=== DATA EXTRACT ===

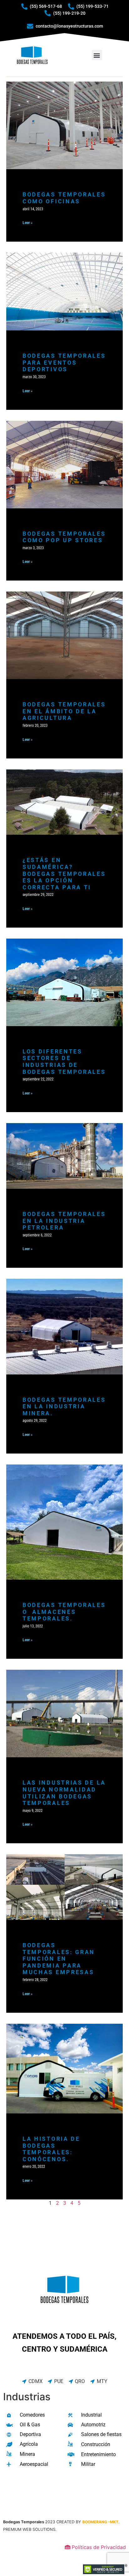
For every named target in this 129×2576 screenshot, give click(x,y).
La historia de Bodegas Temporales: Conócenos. (51, 2148)
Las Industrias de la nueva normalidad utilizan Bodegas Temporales (64, 1792)
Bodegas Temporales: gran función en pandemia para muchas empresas (59, 1958)
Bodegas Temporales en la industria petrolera (64, 1221)
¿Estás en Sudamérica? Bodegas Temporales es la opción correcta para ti (64, 873)
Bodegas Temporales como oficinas (64, 198)
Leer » (28, 223)
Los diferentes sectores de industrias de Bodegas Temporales (64, 1061)
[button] (97, 55)
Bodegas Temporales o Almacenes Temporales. (64, 1612)
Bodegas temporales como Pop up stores (64, 537)
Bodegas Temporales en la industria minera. (64, 1406)
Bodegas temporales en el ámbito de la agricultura (64, 711)
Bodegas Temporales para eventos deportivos (64, 362)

===

* **TASK PROMPT**:
No pictures should appear in the copy, which holds exactly the lines from the first line of the data through the line with "Bodegas Temporales como oficinas (64, 198)" and nothing else.

* **ANSWER FOR THE TASK**:
For every named target in this 129×2576 screenshot, give click(x,y).
La historia de Bodegas Temporales: Conócenos. (51, 2148)
Las Industrias de la nueva normalidad utilizan Bodegas Temporales (64, 1792)
Bodegas Temporales: gran función en pandemia para muchas empresas (59, 1958)
Bodegas Temporales en la industria petrolera (64, 1221)
¿Estás en Sudamérica? Bodegas Temporales es la opción correcta para ti (64, 873)
Bodegas Temporales como oficinas (64, 198)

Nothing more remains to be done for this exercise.